The rationale behind such stance is as follows: for housing loans, a bank has a tangible collateral and very strong incentive for the debtor not to lose the roof over their head. For small business the risk profile is far worse. I don’t know how law in terms of creditor protection in the United Kingdom exactly works, in particular I’m not familiar with issues of owners’ liability for their business’ debts. A small company might easily wind down in a few days, owners may go away or tell their venture didn’t work out, having pumped out cash beforehand and the bank is left out in the cold… Oddly enough, in Poland mortgage lending has been curbed, while SME lending also, but not to such extent…

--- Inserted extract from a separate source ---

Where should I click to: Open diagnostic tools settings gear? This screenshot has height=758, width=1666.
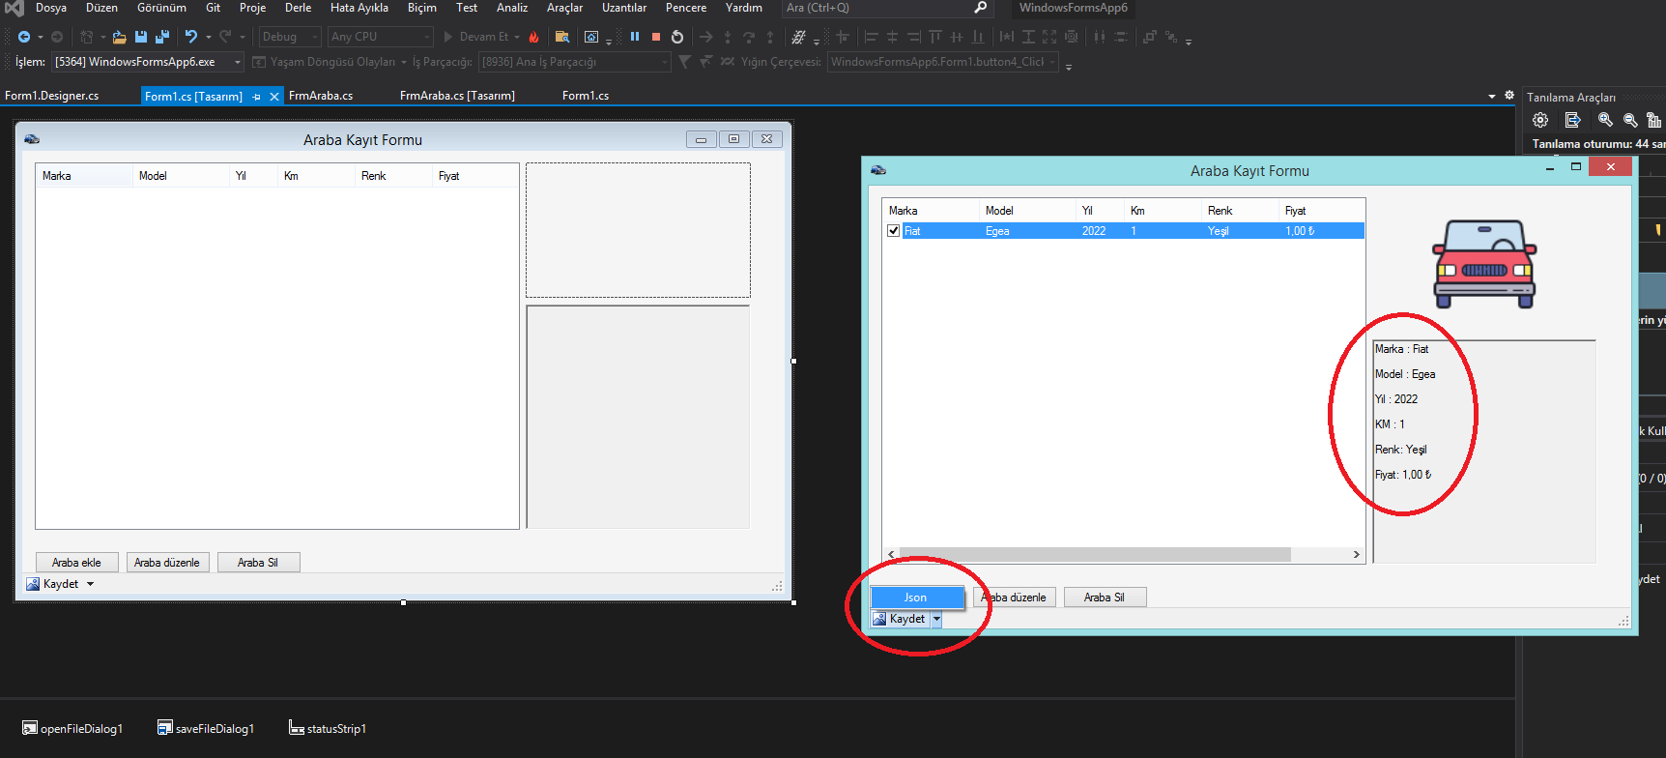pyautogui.click(x=1540, y=120)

What's it like in Poland? Banks have generally tended to say 'no' from the outset (that lack-of-trust issue again), so Polish entrepreneurs have just got used to financing growth out of saved earnings. Over the economic slow-down (no recession here, remember!), Polish entrepreneurs drew in their horns and sat on their cash, tempting politicians to tax it or somehow put it to better use.

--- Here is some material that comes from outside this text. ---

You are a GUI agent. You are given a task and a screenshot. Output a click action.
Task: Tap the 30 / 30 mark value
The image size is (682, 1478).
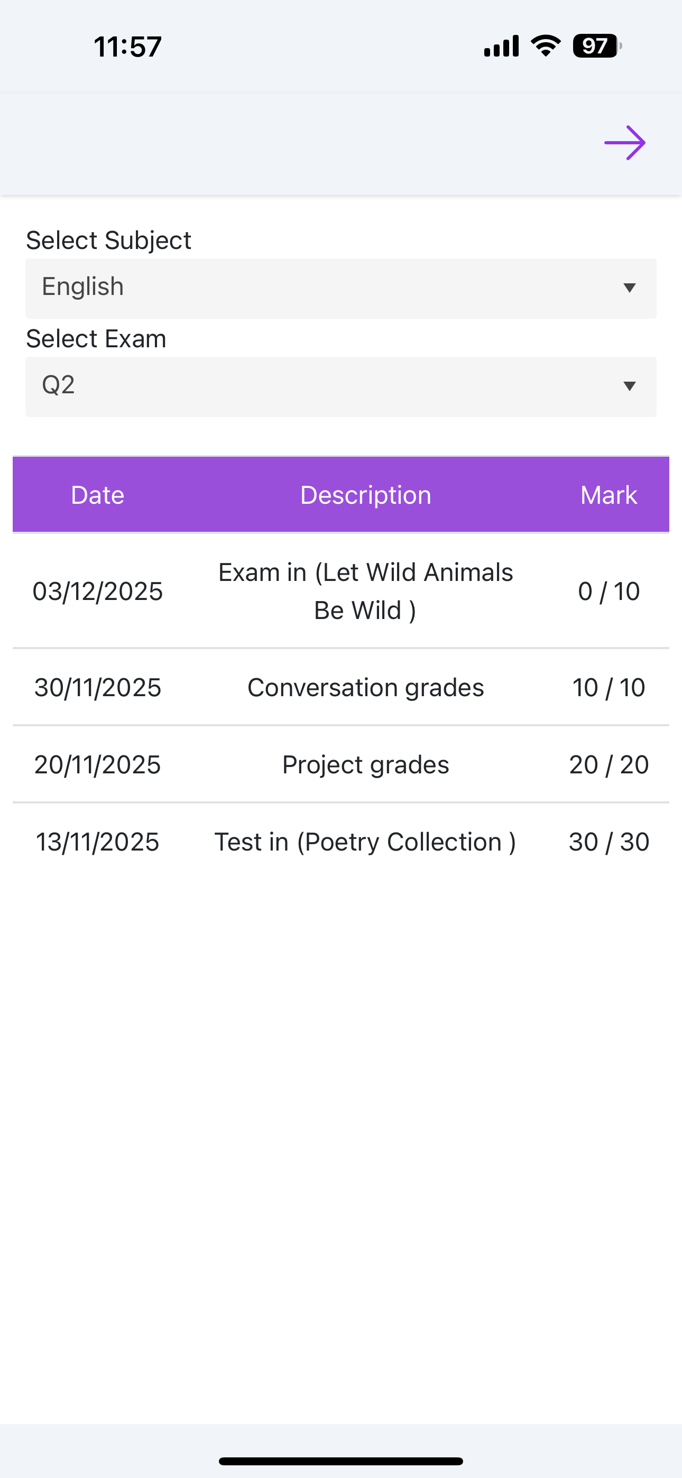pyautogui.click(x=609, y=842)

Rightly discerned, it all boils down to mistrust. Banks are too wary to lend to small firms, which are risky businesses, less transparent and more shaky and corporate clients. The other story is when you criticise banking sector’s mistrust, you should keep in mind a bank collects money from depositors and has to return the money to them, no matter of its borrowers settle their debts or not. Banks’ restraint in lending is also a form of prudent management of someone else’s money. As a depositor I also must trust my bank that it doesn’t engage in risky lending.

Poles, like Brits, look across to Germany's Landesbanks as the ideal model for small- and medium-size businesses, yet another reason (along with apprenticeships, a high social regard for engineers and manufacturing industry) why the German economy weathers the storms well (and can still afford to bail out the lazy southern Europeans).

I would also add focus on competitiveness. This praise of the German economy is quite surprising when made by someone who support liberal economic agenda of the Conservative Party.

Ethics in banking? Polish bankers are nowhere nearly as well paid as their British counterparts. The result is that here in Poland, people have no problem inviting bankers to dinner parties, saying 'hello' to them in the street, or generally treating them as fellow human beings.

What earnings have to do with ethics? Ethics is about conduct, not about salaries – one could even point out someone who earns less is more encouraged to behave unethically in pursuit of quick wealth.
Still, banking sector employees in Poland earn well above national average. It just the gap between average salary in the national economy and in the banking sector that is much smaller than in the UK. A relationship manager for corporate clients in Poland earns on average between 10 and 15 thousand PLN per month before tax (some three times more than average salary in the national economy), plus it gets numerous perks (company car, phone, etc.) and discretionary bonuses for meeting sales targets – unlike in Anglo-Saxon banks, bonuses are not contractually guaranteed. Still, although quite wealthy, Polish banking employees are ordinary people, unlike their spoilt counterparts from the City or Wall Street.

The Polish banking sector is generally in sound shape, but still has much to learn about working closely with the entrepreneur for the benefit of the economy at large.

And the essential thing on both sides is empathy – the bank needs to understand the entrepreneur and the other way round – banks have status of ‘public trust institution’ and no matter how ludicrously it sounds, their primary goal is to ensure the safety of funds entrusted with them, this can be achieved by cautious risk management…

1 comment:

Michael Dembinski said...

An interesting financial-linguistic question: at what point does a bank employee become what's generally recognised in the English-speaking world as a banker? I'm sure that a million-dollar salary plus bonus would do the trick - in which case Polish bank employees would be a long way off making the grade.

Indeed, you could (almost) state that Poland has no bankers - they're all abroad.